Petición de Vittorio Sgarbi: iniciativa interesante, pero que debe plantearse en otros términos


Vittorio Sgarbi lanza una petición contra la exportación ilegal de obras de arte al extranjero: una iniciativa interesante, pero que debería haberse planteado en otros términos.

Tal vez no sea todavía el caso de que prefiramos a Vittorio Sgarbi bajo el disfraz de “impulsor de obras de arte”, como lo definió recientemente Tomaso Montanari, pero sí podemos afirmar que, como polemista, el bueno de Vittorio parece carecer del refinamiento que un papel tan delicado debería requerir.
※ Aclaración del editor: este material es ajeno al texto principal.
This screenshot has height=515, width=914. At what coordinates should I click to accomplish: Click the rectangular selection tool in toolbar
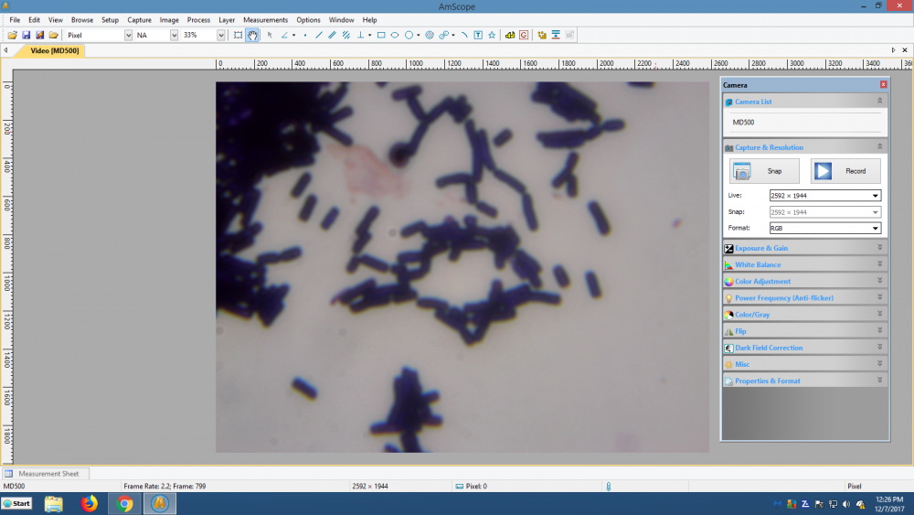click(x=238, y=35)
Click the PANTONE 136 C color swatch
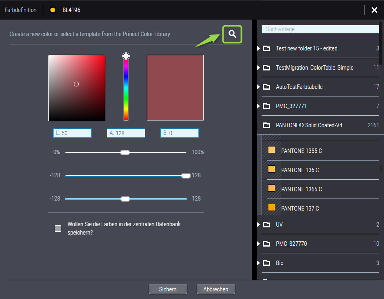This screenshot has height=299, width=384. coord(272,169)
Y no me refiero sólo a los modales de nuestro tenaz castigador, que esta vez tienen poco que ver: me refiero al contenido de su última y pintoresca triquiñuela, a saber, la petición de impedir “la exportación abusiva de obras maestras italianas”. Ahora bien, dado que existen todos los instrumentos jurídicos y legislativos para impedir que las obras maestras italianas salgan ilegalmente de las fronteras nacionales, y dado que la tarea de combatir este delito corresponde a las autoridades competentes, el único sentido que yo podría atribuir a la recogida de firmas de Garbiana sería el de sensibilizar a la opinión pública sobre un asunto de grave importancia.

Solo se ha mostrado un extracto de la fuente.